Job openings in the U.S. dropped for a second straight month in August, indicating employment gains may be limited by the end of the year.
The number of positions waiting to be filled fell by 32,000 to 3.561 million from a revised 3.593 million the prior month that was less than previously estimated, the Labor Department said today in a statement. Hiring increased at the same time firings rose to a three-month high.
Companies cutting back in the face of slowing global economies and the looming so-called U.S. fiscal cliff of automatic tax increases and government cutbacks may be hesitant to add many workers. At the same time, a Labor Department report last week showed the unemployment rate fell below 8 percent for the first time in more than three years, indicating some improvement in the labor market.
“Firms just aren’t all that enthusiastic about hiring,” Michael Carey, chief economist for North America at Credit Agricole CIB in New York, said before the report. “They’re very prudent at the moment. The uncertainty about global growth and growth in the U.S. is causing people to pull back and wait. I don’t expect that to lift in the next month or two.”
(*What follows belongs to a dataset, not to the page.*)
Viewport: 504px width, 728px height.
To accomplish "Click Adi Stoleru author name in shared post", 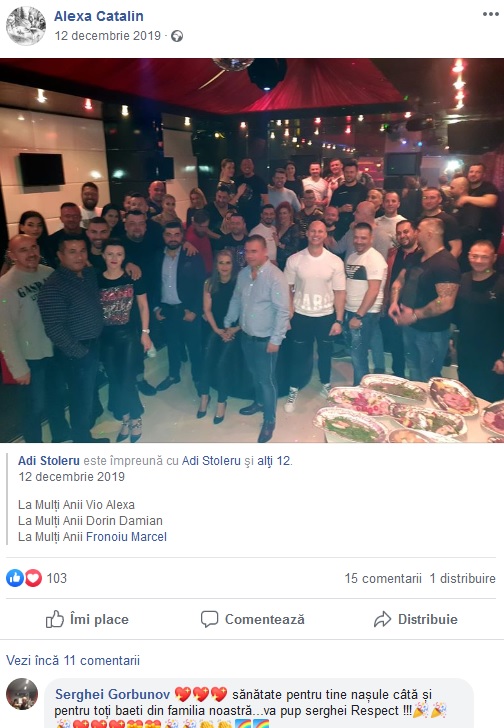I will click(x=49, y=461).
Today’s report helps illuminate the dynamics behind the government’s monthly employment figures. In September, the jobless rate fell to 7.8 percent, the lowest level since January 2009, from 8.1 percent the prior month, the Labor Department said Oct. 5. Payrolls rose by 114,000 workers after a 142,000 gain in August. Private employment, which excludes government agencies, rose by 104,000 in September.
The number of people hired in August rose to 4.39 million, pushing up the hiring rate to 3.3 percent from 3.2 percent, according to today’s report.
Job openings increased for workers in construction, professional and business services and retail trade, while manufacturing, accommodation and food services and the education and health services showed declines.
Total firings, which exclude retirements and those who left their job voluntarily, increased to a three-month high of 1.848 million from 1.582 million a month before.
Applied Materials Inc., the largest producer of chipmaking equipment, said last week it plans to eliminate 900 to 1,300 jobs, or 6 percent to 9 percent of its worldwide workforce. Campbell Soup Co., the world’s largest soup maker, said Sept. 27 it plans to close two plants that employ more than 700 in the U.S. as demand declines and productivity improves.
About another 2.14 million people quit their jobs in August, down from 2.163 million in the prior month. In total, the rate of separations climbed to 3.3 percent from 3.1 percent.
In the 12 months ended in August, the economy created a net 1.8 million jobs, representing 51.6 million hires and about 49.8 million separations, today’s report showed.
Taking into account the 12.54 million Americans who were unemployed in August, today’s figures indicate there are about 3.5 people vying for every opening.
James McCoy, a 43-year-old from Waretown, New Jersey, is searching for a new position. Having lost his job last month at a Wawa Inc. convenience store where he worked for more than 16 years, McCoy said he has been looking for opportunities online, attending job fairs and going to restaurants and retailers asking about work.
“It’s been tough,” said McCoy, who attributes the difficulty to steep competition and a dearth of available jobs.
“I’ve put in plenty of applications and gotten plenty of rejections,” he said.
While last month’s drop in unemployment was unexpected -- no economist surveyed by Bloomberg projected the rate would fall below 8 percent -- Federal Reserve policy makers have said they would like to see “sustained improvement” in the labor market. The central bank in September said that it would probably hold its target interest rate near zero until at least mid-2015 to stimulate more hiring. The central bank also began a third round of stimulus, buying $40 billion in mortgage bonds a month.
“We’re looking for ongoing, sustained improvement in the labor market,” Fed Chairman Ben S. Bernanke told reporters following the announcement on Sept. 13. “What we’ve seen in the last six months isn’t it.”
Federal Reserve Bank of Chicago President Charles Evans has called for accommodation as long as unemployment exceeds 7 percent and the inflation outlook remains below 3 percent. On Sept. 20, Federal Reserve Bank of Minneapolis President Narayana Kocherlakota said the central bank should hold rates near zero until joblessness drops below 5.5 percent and inflation doesn’t exceed 2.25 percent.
Even some of those who have found work recently are wary of opening up their pocketbooks because of a lack of confidence in the economy. Jenna Kozel, 27, just took a job at Lookout Inc., a San Francisco-based smartphone security company, working in marketing and digital media, after being recruited by technology companies from her public relations job. She’s earning more than $100,000 a year, yet doesn’t plan to buy a car or a house anytime soon.
“I always thought, once I got to a certain income bracket, I’d buy one, but I just don’t want to because I’m worried,” she said. “Even though I’m financially stable, that just seems like an expense I don’t need. I just want to keep my expenditures as low as possible.”